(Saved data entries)
════════════════════
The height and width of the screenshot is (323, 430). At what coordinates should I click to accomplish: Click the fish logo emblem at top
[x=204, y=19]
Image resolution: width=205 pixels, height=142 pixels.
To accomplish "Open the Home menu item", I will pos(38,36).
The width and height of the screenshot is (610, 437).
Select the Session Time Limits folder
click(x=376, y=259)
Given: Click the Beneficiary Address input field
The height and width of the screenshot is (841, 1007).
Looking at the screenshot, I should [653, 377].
════════════════════
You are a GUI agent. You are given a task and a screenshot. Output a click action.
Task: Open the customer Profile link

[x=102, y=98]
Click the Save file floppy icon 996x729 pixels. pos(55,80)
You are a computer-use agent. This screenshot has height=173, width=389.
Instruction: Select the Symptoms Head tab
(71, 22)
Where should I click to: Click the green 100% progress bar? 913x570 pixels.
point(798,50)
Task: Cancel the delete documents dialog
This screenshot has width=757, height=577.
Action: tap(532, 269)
════════════════════
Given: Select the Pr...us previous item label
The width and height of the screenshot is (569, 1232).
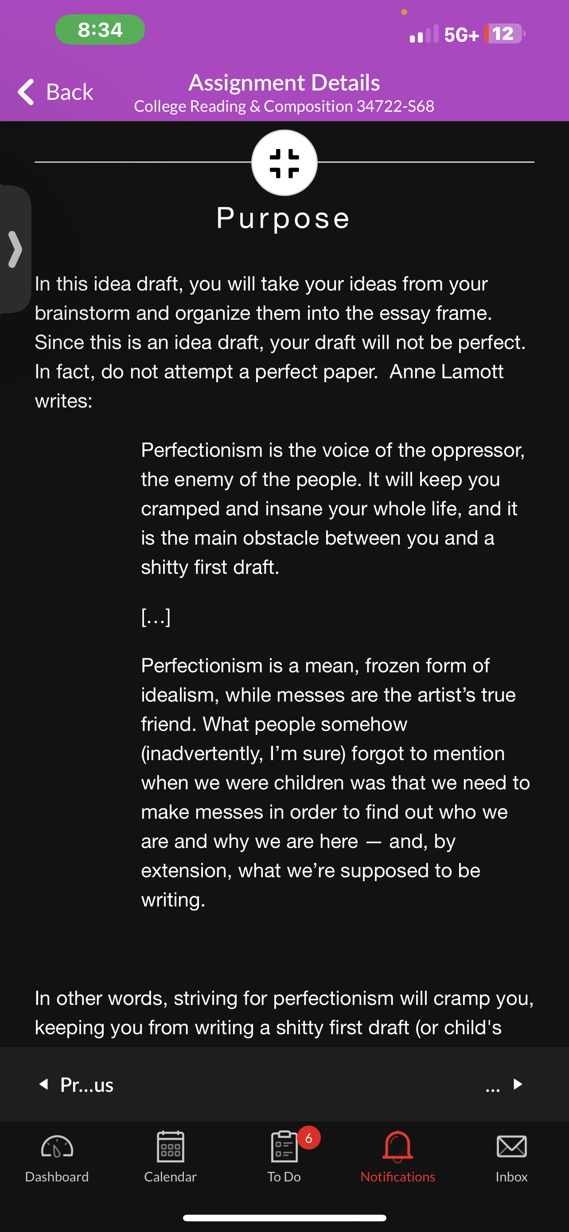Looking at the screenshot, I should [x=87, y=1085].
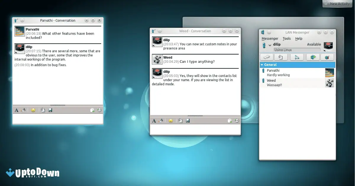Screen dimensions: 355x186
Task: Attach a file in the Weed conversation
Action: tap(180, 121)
════════════════════
--- Exercise directions ---
Each line above that has the word "item" should be copied.

--- Response to the exercise ---
To accomplish "Open the Home menu item", I will pos(38,36).
Given: Select the Pr...us previous item label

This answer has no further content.